Why is it that when we talk about digital strategies and transformation there is an exponential focus on technological infrastructures and considerably less consideration of the living and breathing workforce? Cat Leaver on how to get the most out of your team
Working in digital, there is a lot of emphasis on technology and its advances. Yet, at times, we forget that behind every machine, algorithm and screen is a real person.
Traditionally, businesses have always focussed on ‘the system’ rather than ‘the people’. For years investors have looked at financial statements and tangible assets as a measure of success, but research from Deloitte shows that organisations that actively embrace emerging technologies to increase their global reach and connectivity are valued higher.
All this is great news for arts organisations as they have the opportunity to react and adapt, investing hours (which you have control over) rather than cash (which is limited).
Adopting a business model that embraces digital not only drives productivity and allows you to create more value from your existing resources, but also adds measurable worth to your organisation. This new worth is derived mostly from people: that is to say your staff, your customers and audiences.
As the saying goes, you are only as strong as your weakest link. And so there is a clear and immediate need to invest in creating a more digitally-savvy team and working environment.
This may involve a retraining schedule that provides staff with the opportunity to upskill. For this you can look at e-Learning approaches and collaborative online spaces that encourage knowledge share. Be sure to also evaluate the tools that are at your team’s disposal, assess- ing if, as a company, you are empowering or limiting their potential.
Digitally-enabled teams thrive in the workplace, with research proving they drive more revenue per head and deliver improved outputs. In order to achieve success in transforming your workforce, you need strong digital leadership from the top-down and advocacy throughout.
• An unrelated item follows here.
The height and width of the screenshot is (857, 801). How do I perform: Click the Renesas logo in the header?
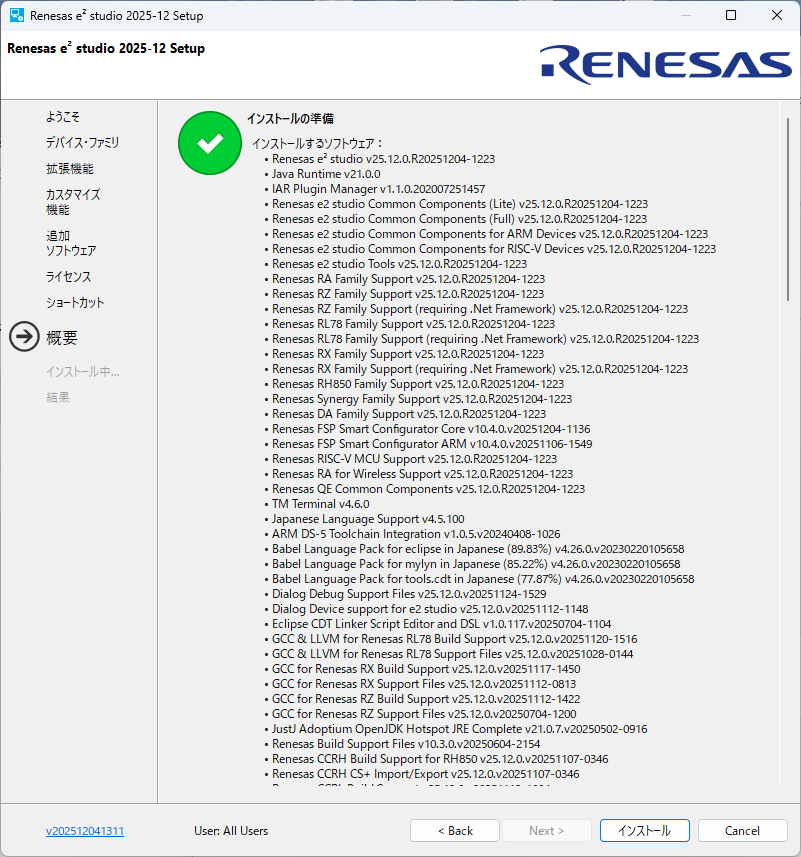coord(667,63)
All business models are shaped by the attitudes and actions of its leaders – and this should be no different in the arts.
Four key trends we’ve witnessed at We Are Ad that are gathering pace in the arts:
- Self-service: evident in the increasing move towards online ticketing and eTickets
- Personalisation: allowing for your audiences to have more tailored experiences with your organisation, whether that be interest-based emails and personalised messaging or customisable web experiences (i.e. filtering, cookie-based results)
- Social merchandising: crowdsourcing, reviews and so on, that shape the way in which you ‘sell’ your organisation and tickets
- Collaborative consumption and co-creation: tapping into peer- to-peer platforms to create new communities and marketplaces for your organisation.
Success in digital really is all about individuals and not machines. So ask yourself: how digitally able are my people?